Georgia’s six-week ban was previously enjoined by a federal district court shortly after Gov. Brian Kemp signed H.B. 481 into law in 2019, and the law had remained blocked as the case made its way through the federal courts. However, three weeks after the U.S. Supreme Court overturned Roe v. Wade, the 11th Circuit Court of Appeals lifted the district court’s injunction. The 11th Circuit also took a highly unorthodox action of putting H.B. 481 into effect immediately, with no warning to health care providers or patients, rather than waiting the standard 28-day period. When the six-week ban went into effect, it caused an immediate crisis as clinics were forced to turn away patients in waiting rooms across the state and to cancel many upcoming appointments. Abortion providers and advocates filed a new state constitutional challenge one week later and asked the court to immediately block the ban while the lawsuit proceeds, which led to today’s ruling.

The state court challenge asserts that (1) the six-week ban was void from the start under Georgia judicial precedent because it clearly violated federal constitutional precedent when enacted in 2019, and a subsequent change in federal law cannot revive it; and (2) the Georgia Constitution’s especially strong protection for the fundamental right to privacy prohibits this political interference with an individual’s deeply personal and medically consequential decision whether to continue a pregnancy.

The lawsuit also includes a state constitutional challenge to a provision of Georgia law, expanded by H.B. 481, which violates Georgians’ privacy rights by giving prosecutors unfettered access to abortion patients’ private medical records without any due process.

A six-week abortion ban is particularly dangerous in Georgia, where the maternal mortality rate is alarmingly high, especially among Black Georgians. Additionally, forced pregnancy can derail people's education, career, and life plans, resulting in greater economic hardship for the pregnant person, their children, and their families.

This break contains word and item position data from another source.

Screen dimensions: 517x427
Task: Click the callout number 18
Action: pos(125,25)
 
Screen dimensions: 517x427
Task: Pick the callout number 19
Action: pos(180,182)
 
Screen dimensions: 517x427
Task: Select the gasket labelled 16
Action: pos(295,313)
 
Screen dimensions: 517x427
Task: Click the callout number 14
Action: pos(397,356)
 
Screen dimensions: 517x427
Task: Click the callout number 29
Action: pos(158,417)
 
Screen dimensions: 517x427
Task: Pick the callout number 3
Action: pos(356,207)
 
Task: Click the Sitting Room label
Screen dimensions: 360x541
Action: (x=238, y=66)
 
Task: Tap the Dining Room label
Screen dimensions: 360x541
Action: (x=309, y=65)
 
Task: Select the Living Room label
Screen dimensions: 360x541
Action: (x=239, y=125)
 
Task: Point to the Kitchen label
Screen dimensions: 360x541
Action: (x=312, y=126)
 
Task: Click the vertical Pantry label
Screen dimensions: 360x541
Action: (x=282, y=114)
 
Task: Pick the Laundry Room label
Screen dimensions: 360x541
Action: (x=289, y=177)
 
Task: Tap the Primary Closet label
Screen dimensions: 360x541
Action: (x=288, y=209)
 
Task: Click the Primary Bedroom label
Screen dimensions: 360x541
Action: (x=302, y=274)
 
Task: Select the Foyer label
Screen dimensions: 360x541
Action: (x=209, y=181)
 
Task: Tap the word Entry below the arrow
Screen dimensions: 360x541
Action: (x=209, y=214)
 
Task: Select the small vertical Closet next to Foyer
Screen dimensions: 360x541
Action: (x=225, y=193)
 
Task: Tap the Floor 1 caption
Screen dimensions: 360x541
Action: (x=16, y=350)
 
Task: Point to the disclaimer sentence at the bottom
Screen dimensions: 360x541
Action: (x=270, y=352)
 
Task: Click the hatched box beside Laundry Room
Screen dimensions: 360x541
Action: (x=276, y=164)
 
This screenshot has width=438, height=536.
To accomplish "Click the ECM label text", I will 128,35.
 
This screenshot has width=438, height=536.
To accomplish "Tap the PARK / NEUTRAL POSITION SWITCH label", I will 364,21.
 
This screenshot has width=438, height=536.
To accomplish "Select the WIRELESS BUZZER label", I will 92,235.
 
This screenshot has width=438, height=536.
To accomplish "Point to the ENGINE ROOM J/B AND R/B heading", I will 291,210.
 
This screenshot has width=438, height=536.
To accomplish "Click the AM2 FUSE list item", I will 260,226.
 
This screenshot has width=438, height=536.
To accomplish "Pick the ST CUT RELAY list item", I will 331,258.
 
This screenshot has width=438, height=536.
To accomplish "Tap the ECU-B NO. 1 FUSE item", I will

This case was filed by the American Civil Liberties Union, the ACLU of Georgia, the Center for Reproductive Rights, Planned Parenthood Federation of America, and Georgia-based law firms Caplan Cobb and Bondurant Mixson & Elmore on behalf of SisterSong Women of Color Reproductive Justice Collective, Feminist Women’s Health Center, Planned Parenthood Southeast, Inc., Atlanta Comprehensive Wellness Clinic, Atlanta Women’s Medical Center, FemHealth USA d/b/a carafem, Summit Medical Associates, P.C., Carrie Cwiak, M.D., M.P.H., Lisa Haddad, M.D., M.S., M.P.H., Eva Lathrop, M.D., M.P.H., and Medical Students for Choice.